Globally, people who drink high quality coffee drink more of it than those who buy low quality.
"We should have a British coffee scene of our own but we don't," he says. "We have a mixture of all the things from the immigrants who came here from places like Italy, Portugal, Australia and New Zealand, and that is what gets known as the London scene. The trouble with the Kiwis is they came here a few years back and opened places like Flat White and Milk Bar then sold them and buggered off back to Kiwi-land, and now they are not so good.
"To me, New Zealand coffee is also a bit under-roasted. I think this was a reaction to the days when Starbucks first arrived in London and everyone thought their coffee was over-roasted so they compensated for this.
"But most people over here don't even really know what a flat white is. In New Zealand it is something your granny would drink but in London it is viewed as being trendy.

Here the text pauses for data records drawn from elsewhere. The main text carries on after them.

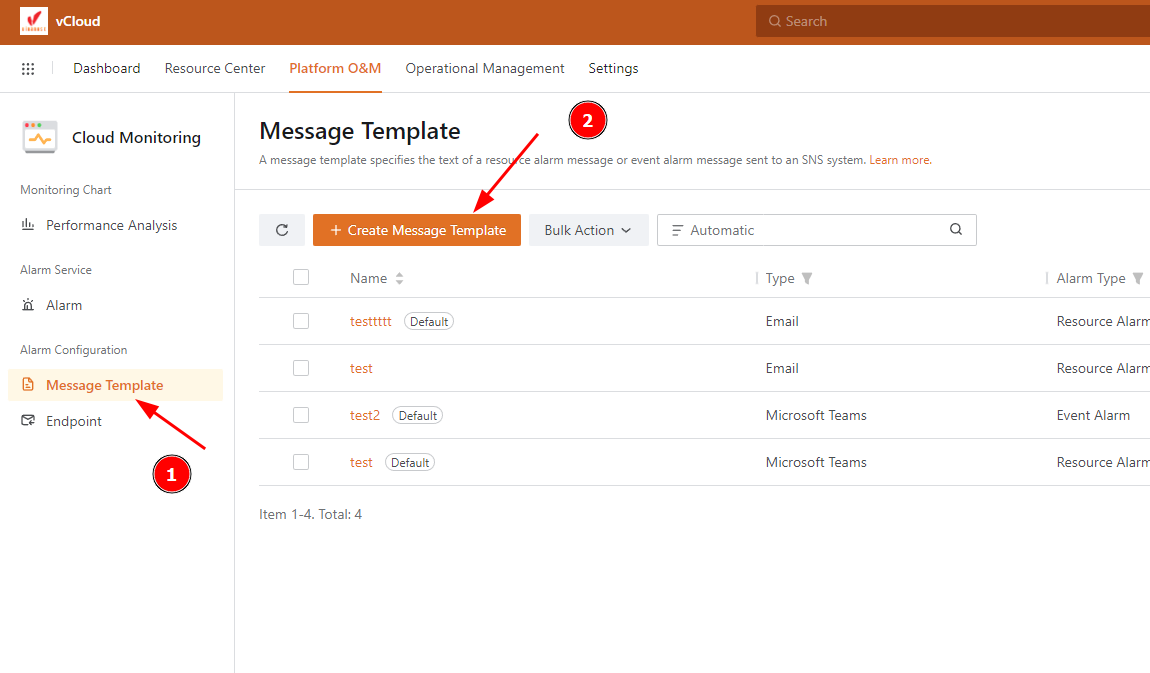
Task: Click the top Search input field
Action: pos(950,21)

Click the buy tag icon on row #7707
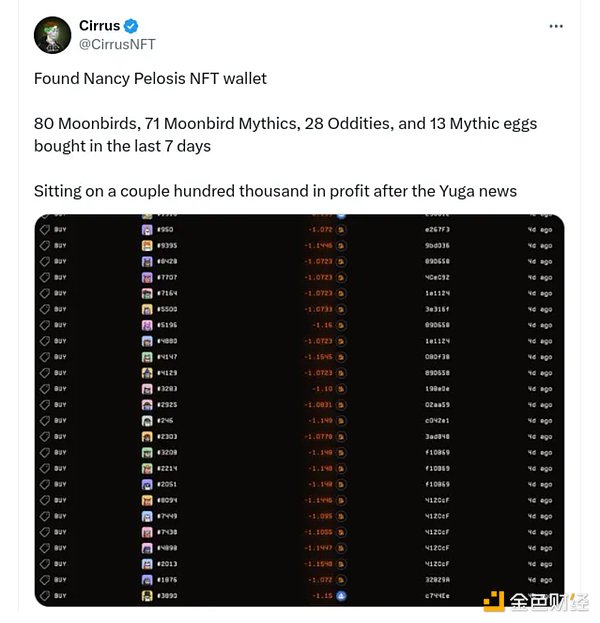(x=43, y=277)
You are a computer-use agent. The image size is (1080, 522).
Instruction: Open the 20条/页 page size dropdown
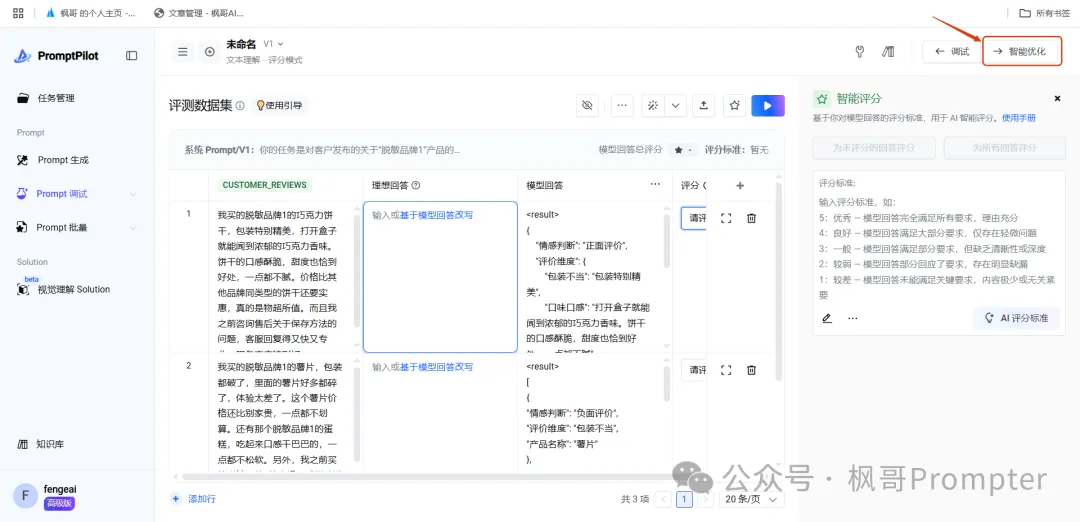click(x=746, y=499)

"The flat white is a good drink but to me it is really just a strong latte. Half the people are being served a latte thinking it is a flat white. They haven't a clue that there is a difference."
Arrigo also believes many operators on the speciality coffee scene in London are over-rated.
"You are now getting people who open coffee shops and the first thing they do is buy an expensive grinder, thinking that will make their coffee taste better and make their place hip.
"They are clueless. I mean, you can't just set up a garage and pretend to be a mechanic and try to fix people's cars. You are much better getting a smaller machine and whipping it like a donkey.
"So not all of the boutique operators here are any good, Kiwi operated or otherwise."
Just across town, Caravan's Harper-Hinton and her team couldn't care less as they pile into the back of one of London's famous black cabs, en route to a meeting to discuss plans for further expansion.
There is even talk of Caravan going international - perhaps to centres such as Paris, New York or LA. Branches in Auckland or Wellington are not yet on the menu.
"I doubt if we will open Caravan in New Zealand as we have already a great coffee culture at home for 20 or 30 years," she says.
"In that respect, it would be like trying to sell ice to the Eskimos.
"Sure, we have had a great reception in London but I think we Kiwis have added a lot to the experience of Londoners as well and we are more than happy to see that continue to grow.
"At King's Cross alone we usually have about 700 people for a good old Kiwi-inspired brunch every Sunday so we must be doing something right."